**Job**
Copy the records below word for word, from their first line down to and including the line that contains "center [1109, 47].".
########
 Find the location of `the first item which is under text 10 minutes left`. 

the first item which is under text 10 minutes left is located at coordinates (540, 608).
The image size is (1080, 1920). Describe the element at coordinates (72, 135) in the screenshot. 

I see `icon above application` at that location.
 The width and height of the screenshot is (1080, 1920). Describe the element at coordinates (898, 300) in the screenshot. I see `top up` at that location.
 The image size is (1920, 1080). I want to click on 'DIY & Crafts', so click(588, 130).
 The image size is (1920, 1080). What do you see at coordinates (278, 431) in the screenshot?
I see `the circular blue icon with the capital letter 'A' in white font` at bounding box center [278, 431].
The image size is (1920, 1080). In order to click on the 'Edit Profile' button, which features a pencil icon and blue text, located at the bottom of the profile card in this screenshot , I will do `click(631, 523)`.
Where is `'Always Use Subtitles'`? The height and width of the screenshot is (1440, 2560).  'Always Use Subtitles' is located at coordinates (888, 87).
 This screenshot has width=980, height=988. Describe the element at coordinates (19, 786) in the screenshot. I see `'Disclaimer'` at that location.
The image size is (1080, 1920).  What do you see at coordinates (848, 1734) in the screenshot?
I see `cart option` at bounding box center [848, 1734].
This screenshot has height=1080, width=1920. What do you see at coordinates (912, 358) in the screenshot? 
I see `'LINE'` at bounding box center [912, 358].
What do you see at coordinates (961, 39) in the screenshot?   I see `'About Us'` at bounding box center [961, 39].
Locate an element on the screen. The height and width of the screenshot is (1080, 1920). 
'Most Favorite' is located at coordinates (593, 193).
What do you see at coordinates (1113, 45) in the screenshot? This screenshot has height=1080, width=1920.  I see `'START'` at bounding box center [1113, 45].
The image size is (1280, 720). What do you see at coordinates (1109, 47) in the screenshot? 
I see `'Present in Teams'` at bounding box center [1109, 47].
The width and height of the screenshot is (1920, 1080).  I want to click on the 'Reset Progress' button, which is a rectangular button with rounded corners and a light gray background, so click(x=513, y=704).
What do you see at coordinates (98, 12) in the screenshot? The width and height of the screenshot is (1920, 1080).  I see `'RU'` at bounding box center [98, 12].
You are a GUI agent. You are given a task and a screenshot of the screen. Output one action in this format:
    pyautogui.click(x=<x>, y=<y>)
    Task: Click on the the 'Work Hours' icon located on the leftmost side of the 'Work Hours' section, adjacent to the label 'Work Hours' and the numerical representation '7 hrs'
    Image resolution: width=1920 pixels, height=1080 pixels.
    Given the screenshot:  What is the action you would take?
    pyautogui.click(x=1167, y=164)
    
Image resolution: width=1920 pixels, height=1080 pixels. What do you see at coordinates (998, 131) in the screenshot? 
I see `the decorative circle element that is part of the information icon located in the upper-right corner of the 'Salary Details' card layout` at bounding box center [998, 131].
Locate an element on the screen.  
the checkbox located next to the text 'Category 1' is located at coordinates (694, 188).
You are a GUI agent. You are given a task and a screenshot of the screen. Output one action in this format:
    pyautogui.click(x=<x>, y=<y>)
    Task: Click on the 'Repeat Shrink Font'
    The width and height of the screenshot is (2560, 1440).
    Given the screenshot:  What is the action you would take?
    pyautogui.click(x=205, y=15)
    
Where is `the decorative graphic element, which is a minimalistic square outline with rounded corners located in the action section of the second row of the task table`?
########
**Exercise output**
 Find the location of `the first item which is under text 10 minutes left`. 

the first item which is under text 10 minutes left is located at coordinates (540, 608).
The image size is (1080, 1920). Describe the element at coordinates (72, 135) in the screenshot. 

I see `icon above application` at that location.
 The width and height of the screenshot is (1080, 1920). Describe the element at coordinates (898, 300) in the screenshot. I see `top up` at that location.
 The image size is (1920, 1080). I want to click on 'DIY & Crafts', so click(588, 130).
 The image size is (1920, 1080). What do you see at coordinates (278, 431) in the screenshot?
I see `the circular blue icon with the capital letter 'A' in white font` at bounding box center [278, 431].
The image size is (1920, 1080). In order to click on the 'Edit Profile' button, which features a pencil icon and blue text, located at the bottom of the profile card in this screenshot , I will do `click(631, 523)`.
Where is `'Always Use Subtitles'`? The height and width of the screenshot is (1440, 2560).  'Always Use Subtitles' is located at coordinates (888, 87).
 This screenshot has width=980, height=988. Describe the element at coordinates (19, 786) in the screenshot. I see `'Disclaimer'` at that location.
The image size is (1080, 1920).  What do you see at coordinates (848, 1734) in the screenshot?
I see `cart option` at bounding box center [848, 1734].
This screenshot has height=1080, width=1920. What do you see at coordinates (912, 358) in the screenshot? 
I see `'LINE'` at bounding box center [912, 358].
What do you see at coordinates (961, 39) in the screenshot?   I see `'About Us'` at bounding box center [961, 39].
Locate an element on the screen. The height and width of the screenshot is (1080, 1920). 
'Most Favorite' is located at coordinates (593, 193).
What do you see at coordinates (1113, 45) in the screenshot? This screenshot has height=1080, width=1920.  I see `'START'` at bounding box center [1113, 45].
The image size is (1280, 720). What do you see at coordinates (1109, 47) in the screenshot? 
I see `'Present in Teams'` at bounding box center [1109, 47].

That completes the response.